De Duve's book is always logical and balanced, and it is scrupulously fair to all the workers in the field. There are, of course, many other things I would have enjoyed having him discuss. For example, while we can only speculate about the singularities of the distant past, it may be possible to examine singularities in present-day experiments on the origin of life. Imagine a chip with thousands of little wells, each occupied by a tiny membrane-bound protocell incorporating different combinations of proteinoids and nucleotide building blocks.

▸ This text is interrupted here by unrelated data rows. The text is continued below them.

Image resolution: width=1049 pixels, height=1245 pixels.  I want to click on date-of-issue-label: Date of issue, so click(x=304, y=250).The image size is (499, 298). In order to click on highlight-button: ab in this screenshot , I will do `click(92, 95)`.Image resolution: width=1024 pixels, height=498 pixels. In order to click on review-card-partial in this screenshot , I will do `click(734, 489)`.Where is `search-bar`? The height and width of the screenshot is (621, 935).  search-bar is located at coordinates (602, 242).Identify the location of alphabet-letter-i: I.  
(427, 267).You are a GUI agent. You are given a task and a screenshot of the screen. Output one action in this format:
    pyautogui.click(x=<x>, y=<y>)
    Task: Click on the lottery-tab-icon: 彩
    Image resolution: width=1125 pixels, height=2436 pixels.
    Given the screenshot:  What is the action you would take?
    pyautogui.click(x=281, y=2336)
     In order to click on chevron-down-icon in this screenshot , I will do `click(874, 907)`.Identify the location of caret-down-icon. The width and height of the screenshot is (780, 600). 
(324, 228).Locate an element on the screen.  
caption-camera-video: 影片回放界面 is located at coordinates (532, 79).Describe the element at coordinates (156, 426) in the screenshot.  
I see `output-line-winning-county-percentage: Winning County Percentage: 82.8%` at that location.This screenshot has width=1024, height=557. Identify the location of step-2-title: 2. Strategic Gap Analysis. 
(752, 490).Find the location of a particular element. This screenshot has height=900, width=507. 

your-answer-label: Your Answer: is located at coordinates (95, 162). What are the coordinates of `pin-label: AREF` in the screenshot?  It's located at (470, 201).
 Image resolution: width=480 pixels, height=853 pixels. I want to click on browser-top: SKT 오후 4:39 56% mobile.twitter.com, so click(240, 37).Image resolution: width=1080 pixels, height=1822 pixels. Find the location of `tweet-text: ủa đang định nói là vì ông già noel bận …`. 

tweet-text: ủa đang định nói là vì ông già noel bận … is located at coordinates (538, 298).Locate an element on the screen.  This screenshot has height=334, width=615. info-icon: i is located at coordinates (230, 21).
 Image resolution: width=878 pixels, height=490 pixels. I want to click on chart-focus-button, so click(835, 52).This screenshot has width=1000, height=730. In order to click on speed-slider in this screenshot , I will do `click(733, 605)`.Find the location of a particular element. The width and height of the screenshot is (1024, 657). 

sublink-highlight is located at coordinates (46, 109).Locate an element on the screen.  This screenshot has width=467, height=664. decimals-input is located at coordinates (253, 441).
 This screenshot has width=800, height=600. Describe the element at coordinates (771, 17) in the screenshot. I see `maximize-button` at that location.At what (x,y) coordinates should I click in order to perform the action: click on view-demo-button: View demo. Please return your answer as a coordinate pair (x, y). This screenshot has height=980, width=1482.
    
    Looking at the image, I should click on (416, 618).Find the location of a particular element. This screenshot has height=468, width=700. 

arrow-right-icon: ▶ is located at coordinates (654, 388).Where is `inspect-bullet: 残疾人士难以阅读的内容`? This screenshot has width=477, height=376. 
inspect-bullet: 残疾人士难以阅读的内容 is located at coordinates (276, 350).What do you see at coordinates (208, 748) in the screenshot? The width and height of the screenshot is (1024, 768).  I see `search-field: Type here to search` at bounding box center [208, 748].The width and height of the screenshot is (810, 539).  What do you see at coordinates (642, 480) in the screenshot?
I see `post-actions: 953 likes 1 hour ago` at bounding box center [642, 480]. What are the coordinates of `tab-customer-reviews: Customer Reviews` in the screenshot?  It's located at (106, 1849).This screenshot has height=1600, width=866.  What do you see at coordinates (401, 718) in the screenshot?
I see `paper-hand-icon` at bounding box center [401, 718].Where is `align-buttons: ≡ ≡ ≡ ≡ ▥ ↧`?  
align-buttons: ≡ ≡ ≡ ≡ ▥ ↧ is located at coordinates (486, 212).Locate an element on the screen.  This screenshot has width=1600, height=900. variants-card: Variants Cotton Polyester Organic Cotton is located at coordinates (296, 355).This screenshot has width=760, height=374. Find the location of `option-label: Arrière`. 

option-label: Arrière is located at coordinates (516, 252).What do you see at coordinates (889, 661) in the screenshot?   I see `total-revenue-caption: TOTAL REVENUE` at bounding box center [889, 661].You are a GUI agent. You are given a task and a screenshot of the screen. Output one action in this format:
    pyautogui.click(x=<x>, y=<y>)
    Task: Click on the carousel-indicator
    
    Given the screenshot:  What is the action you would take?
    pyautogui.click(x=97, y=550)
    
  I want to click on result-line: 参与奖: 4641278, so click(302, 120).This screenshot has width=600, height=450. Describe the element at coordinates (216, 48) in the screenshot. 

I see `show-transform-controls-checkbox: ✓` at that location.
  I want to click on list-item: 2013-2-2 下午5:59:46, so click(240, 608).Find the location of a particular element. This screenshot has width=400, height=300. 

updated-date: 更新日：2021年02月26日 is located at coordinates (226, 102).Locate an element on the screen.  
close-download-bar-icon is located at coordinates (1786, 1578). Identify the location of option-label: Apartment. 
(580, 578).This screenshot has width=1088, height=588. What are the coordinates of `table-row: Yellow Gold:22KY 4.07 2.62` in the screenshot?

Present-day technology, using light-emitting reactions, would allow the experimenter to pick out the protocell that was most efficient at making ATP from ADP, or making a dipeptide from two amino acids. Multiplication of that protocell and transfer of its daughters to a new set of wells might allow us to find out if Darwinian selection can take place even without the aid of genes.

Once or twice de Duve reveals his regrets that more experiments are not being done to investigate such processes. And he makes one giant prediction: He claims that prebiotic chemistry has a large component of deterministic necessity and that life on other worlds will be found to resemble ours closely at the biochemical level. We may soon see how this prediction pans out.